DaunBali, Tabanan – Ada sebuah tradisi unik yang dilakukan masyarakat Belayu. Tradisi ini mengambil tempat di pusat kegiatan keagamaan, yaitu Pesimpangan Pura Batukaru. Sejak zaman kerajaan dahulu hingga kini, masyarakat Belayu memegang teguh nilai-nilai dan tradisi leluhur mereka.
Sejarah Ngaturan Saji mencatat masa-masa sulit di Kerajaan Belayu, di mana kekeringan melanda sawah dan ladang, menyebabkan kemiskinan dan kegelisahan bagi rakyat dan Raja. Namun, atas saran bijaksana dari tokoh agama dan dukungan dari Kerajaan Klungkung, tradisi Ngaturan Saji diperkenalkan sebagai solusi untuk memohon kelimpahan hasil bumi dan keberkahan bagi masyarakat Belayu.

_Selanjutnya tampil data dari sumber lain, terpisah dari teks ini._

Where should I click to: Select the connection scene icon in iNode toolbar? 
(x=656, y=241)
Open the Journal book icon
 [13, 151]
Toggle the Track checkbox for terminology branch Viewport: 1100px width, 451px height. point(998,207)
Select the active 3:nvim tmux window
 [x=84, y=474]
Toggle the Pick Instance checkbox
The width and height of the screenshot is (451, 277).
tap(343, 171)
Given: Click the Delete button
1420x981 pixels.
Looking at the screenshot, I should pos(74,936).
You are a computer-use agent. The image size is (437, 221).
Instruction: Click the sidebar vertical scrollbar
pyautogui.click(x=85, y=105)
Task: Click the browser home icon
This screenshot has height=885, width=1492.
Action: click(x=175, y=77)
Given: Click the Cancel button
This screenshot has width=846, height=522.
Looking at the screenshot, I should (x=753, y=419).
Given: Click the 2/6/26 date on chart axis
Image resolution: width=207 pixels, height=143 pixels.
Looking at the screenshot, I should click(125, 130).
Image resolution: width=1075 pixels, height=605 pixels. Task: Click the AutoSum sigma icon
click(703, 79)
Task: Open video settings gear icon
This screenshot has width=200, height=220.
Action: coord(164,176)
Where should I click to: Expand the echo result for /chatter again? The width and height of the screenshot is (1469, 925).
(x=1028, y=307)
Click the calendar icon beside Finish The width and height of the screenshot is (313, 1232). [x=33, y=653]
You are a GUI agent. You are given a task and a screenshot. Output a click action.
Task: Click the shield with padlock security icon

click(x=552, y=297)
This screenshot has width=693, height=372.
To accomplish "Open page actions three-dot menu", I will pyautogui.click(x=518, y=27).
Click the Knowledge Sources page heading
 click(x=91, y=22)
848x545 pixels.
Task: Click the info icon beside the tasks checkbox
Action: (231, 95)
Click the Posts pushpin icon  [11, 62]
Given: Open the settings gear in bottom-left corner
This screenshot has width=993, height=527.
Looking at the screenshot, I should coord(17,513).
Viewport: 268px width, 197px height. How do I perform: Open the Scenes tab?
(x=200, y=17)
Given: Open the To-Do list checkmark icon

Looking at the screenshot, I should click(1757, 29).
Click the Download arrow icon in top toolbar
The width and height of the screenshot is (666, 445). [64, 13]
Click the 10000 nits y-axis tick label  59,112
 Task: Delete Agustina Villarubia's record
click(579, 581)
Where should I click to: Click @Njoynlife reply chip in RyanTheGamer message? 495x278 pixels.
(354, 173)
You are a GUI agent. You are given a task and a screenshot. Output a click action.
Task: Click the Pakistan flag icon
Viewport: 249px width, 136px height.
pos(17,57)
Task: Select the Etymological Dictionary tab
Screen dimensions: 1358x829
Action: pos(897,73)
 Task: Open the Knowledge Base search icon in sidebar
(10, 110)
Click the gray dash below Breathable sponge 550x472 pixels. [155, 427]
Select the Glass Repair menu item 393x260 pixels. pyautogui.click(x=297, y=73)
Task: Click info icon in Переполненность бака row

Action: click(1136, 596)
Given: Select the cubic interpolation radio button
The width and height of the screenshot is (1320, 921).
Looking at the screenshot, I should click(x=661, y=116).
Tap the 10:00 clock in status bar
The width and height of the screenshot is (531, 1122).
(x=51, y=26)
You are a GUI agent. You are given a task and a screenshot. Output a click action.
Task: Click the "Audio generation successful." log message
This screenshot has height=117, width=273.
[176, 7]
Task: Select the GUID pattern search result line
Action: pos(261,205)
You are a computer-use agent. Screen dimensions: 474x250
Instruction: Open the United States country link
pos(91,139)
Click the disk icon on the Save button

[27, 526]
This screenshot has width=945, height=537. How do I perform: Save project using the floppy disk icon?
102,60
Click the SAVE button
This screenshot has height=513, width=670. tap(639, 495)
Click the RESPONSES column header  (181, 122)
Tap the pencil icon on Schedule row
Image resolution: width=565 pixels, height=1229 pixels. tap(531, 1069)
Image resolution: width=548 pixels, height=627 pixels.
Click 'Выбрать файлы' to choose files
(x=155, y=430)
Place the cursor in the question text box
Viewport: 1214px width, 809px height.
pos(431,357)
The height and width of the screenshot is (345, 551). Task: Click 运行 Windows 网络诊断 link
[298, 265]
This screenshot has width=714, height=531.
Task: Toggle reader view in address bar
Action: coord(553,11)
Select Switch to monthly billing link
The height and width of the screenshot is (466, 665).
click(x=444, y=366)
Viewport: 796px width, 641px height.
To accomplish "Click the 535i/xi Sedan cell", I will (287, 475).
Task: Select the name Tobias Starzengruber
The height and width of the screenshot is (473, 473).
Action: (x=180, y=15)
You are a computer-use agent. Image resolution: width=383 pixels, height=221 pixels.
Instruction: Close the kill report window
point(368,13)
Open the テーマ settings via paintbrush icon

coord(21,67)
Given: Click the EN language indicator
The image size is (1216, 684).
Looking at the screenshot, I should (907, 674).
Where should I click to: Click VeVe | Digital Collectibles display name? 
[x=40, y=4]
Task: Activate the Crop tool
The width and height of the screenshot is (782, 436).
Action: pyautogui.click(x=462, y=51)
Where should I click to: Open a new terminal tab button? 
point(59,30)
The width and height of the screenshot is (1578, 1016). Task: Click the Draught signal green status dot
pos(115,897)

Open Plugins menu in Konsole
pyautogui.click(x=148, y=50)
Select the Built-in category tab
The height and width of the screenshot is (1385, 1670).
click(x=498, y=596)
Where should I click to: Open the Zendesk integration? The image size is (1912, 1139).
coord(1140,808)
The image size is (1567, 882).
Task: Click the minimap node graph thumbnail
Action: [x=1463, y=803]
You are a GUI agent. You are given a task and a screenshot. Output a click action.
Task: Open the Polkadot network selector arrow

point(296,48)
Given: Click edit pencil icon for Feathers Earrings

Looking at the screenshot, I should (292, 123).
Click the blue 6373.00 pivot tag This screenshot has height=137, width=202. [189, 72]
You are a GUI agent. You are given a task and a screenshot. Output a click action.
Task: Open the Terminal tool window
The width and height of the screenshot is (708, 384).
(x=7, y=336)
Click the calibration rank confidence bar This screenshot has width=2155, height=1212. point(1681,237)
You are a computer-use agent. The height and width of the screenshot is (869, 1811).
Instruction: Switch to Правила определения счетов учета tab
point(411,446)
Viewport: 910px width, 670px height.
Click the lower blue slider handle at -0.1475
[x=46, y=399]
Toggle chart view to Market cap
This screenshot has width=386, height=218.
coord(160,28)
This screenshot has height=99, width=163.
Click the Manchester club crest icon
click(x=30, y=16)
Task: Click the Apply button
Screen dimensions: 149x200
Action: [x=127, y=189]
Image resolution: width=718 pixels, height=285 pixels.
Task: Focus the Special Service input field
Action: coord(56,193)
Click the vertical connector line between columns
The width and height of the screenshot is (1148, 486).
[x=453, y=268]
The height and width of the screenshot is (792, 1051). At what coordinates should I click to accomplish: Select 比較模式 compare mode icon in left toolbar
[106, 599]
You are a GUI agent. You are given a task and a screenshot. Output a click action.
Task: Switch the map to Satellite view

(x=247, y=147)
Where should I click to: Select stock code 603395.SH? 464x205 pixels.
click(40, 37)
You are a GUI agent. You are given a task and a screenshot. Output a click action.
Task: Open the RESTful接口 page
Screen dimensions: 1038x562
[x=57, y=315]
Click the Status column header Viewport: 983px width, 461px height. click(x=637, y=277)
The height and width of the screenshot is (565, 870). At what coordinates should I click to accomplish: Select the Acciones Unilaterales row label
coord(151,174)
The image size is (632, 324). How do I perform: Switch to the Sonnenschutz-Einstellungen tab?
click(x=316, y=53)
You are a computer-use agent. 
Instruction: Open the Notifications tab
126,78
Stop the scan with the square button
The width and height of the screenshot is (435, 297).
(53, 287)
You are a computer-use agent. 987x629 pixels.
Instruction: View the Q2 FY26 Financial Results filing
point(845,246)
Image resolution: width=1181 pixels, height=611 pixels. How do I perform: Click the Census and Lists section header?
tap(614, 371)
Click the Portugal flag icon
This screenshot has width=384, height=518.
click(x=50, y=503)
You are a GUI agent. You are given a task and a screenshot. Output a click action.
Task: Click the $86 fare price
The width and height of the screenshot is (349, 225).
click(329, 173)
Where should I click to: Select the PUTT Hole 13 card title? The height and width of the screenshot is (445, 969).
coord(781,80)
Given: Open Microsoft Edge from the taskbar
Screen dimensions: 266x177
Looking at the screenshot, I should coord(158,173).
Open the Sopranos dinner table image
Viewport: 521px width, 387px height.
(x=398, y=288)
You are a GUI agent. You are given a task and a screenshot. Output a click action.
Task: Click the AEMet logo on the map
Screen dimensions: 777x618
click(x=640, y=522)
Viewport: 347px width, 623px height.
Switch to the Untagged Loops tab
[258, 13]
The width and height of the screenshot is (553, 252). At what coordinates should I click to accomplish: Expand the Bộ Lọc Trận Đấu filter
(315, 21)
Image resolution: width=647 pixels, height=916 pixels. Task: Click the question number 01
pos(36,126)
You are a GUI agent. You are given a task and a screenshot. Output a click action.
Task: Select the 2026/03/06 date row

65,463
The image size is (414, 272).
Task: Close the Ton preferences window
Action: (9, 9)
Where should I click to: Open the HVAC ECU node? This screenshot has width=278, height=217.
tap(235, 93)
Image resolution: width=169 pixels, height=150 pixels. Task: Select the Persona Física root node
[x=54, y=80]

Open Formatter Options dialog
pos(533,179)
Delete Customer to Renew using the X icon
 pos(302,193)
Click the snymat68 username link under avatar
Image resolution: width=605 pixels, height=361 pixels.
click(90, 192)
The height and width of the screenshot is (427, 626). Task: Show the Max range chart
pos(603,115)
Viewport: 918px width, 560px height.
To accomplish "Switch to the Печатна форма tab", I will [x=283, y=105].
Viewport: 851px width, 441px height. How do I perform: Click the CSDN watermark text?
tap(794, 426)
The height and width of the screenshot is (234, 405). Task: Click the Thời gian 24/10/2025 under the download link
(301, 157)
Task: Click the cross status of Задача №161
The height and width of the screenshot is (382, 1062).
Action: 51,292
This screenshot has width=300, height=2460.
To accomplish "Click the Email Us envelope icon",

Awalnya, upacara ini dilaksanakan di Pura Pucak Empelan, sebuah tempat suci yang dibangun untuk penyiwian Subak. Namun, untuk meningkatkan efisiensi dan kemudahan akses, acara tersebut kemudian dipindahkan ke Pura Pesimpangan Batukaru di pusat kota. Meskipun demikian, nilai-nilai dan prosesi tradisional tetap dijaga dengan ketat, termasuk pemendakan Tirta Pingit yang harus dilakukan oleh pemangku Pura Pucak Empelan.
Pemindahan lokasi pelaksanaan tidak mengubah esensi upacara, karena Pura Pesimpangan Batukaru dianggap sebagai tempat suci yang melambangkan kemakmuran bagi masyarakat Belayu, dengan pemujaan kepada Ida Bhatara Sakti Batukaru dan simbol kemakmuran lainnya.
Tradisi Ngaturan Saji tidak hanya melibatkan masyarakat Belayu di pusat Kerajaan Belayu, tetapi juga meluas ke berbagai desa adat dan wilayah kecil lainnya seperti Kukuh, Adeng, Pengembangan, Tegal Jadi, Kuwum, Pekilen, Manik Gunung, Kekeran, dan masih banyak lagi. Ini menunjukkan kekayaan budaya dan keberagaman tradisional yang tetap dijunjung tinggi oleh masyarakat Belayu hingga saat ini.
Dengan semangat kebersamaan dan kesetiaan terhadap tradisi nenek moyang, masyarakat Belayu terus merayakan Ngaturan Saji setiap purnama Jiesta sebagai bentuk penghormatan kepada leluhur dan permohonan akan kelimpahan serta keberkahan bagi masa depan yang lebih baik.